I submitted my ecj option parsing patch to Eclipse.
The patch went into Rawhide’s eclipse-ecj last night, which meant I was able to remove the last option munging stuff from java-gcj-compat. Behold:
$ ls -l /usr/lib/jvm/java-gcj/bin
jar -> /usr/bin/fastjar
java -> /usr/bin/gij
javac -> /usr/bin/ecj
javadoc -> /usr/bin/gjdoc
javah -> /usr/bin/gjnih
rmic -> /usr/bin/grmic
rmiregistry -> /usr/bin/grmiregistry
No wrapper scripts, just direct symlinks. All these tools are now command-line compatible with their proprietary equivalents.
java-gcj-compat’s remaining holes are representative of the entire free stack’s J2SE deficiencies. Specifically:
- dependencies on external crypto providers
- no CORBA tools
- no Java plugin
These are the areas that we need to focus on this year. 1 should be pretty easy; just a matter of merging GNU Crypto, Jessie and Bouncy Castle into GNU Classpath. 2 will be harder.
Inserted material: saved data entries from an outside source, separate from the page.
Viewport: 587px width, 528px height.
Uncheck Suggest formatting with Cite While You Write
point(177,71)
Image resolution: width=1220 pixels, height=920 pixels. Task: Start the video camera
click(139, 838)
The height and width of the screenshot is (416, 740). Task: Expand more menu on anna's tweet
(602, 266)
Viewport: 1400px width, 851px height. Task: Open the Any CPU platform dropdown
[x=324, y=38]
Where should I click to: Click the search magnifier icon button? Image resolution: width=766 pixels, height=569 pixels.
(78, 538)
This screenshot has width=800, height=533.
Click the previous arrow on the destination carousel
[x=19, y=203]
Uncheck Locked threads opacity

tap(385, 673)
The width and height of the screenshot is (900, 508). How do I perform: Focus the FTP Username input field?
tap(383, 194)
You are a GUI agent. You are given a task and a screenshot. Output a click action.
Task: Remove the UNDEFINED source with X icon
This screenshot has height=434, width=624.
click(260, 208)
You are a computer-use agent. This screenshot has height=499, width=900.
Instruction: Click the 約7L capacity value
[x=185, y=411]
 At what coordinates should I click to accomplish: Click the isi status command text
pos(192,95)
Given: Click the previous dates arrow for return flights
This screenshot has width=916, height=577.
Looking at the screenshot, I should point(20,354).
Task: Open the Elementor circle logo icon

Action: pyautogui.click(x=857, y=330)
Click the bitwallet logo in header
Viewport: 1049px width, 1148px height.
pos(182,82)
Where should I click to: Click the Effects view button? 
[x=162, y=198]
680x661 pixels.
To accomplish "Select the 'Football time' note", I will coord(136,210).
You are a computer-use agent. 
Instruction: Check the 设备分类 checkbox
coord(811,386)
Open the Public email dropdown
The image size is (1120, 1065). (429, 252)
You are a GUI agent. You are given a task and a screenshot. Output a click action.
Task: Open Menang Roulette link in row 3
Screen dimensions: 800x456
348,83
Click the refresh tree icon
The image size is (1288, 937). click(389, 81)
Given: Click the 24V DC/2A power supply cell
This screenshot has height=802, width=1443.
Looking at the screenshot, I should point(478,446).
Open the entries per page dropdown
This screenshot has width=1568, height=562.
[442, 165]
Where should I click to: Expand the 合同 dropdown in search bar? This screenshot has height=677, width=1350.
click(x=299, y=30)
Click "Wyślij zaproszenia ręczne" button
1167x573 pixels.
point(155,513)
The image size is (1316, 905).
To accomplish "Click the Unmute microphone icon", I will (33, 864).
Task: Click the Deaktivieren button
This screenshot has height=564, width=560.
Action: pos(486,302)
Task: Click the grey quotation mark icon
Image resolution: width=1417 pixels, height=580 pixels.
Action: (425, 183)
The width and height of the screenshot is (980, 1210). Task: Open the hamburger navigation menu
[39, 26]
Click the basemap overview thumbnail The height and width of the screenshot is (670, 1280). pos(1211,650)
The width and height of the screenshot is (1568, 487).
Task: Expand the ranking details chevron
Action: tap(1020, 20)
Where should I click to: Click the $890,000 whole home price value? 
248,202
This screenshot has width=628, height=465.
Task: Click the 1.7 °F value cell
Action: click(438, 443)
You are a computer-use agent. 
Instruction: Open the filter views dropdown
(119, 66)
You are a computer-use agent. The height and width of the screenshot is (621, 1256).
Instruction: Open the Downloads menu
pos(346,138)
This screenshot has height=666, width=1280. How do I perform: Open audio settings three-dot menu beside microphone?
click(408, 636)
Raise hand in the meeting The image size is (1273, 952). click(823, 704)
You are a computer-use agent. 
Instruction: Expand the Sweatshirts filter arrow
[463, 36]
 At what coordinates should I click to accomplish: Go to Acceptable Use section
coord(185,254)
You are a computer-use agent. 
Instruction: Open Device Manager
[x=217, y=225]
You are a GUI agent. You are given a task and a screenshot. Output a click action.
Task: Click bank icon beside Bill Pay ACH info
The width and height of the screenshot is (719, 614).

Ideally we could get JacORB dual-licensed LGPL/GPL+exception, reimplement all the non-free OMG headers it uses and merge it into GNU Classpath. Quite a bit of effort. 3 will be harder still; we’ll need to finish libgcj’s security implementation (with test suites and everything) and fix many bugs in our AWT and Swing implementations.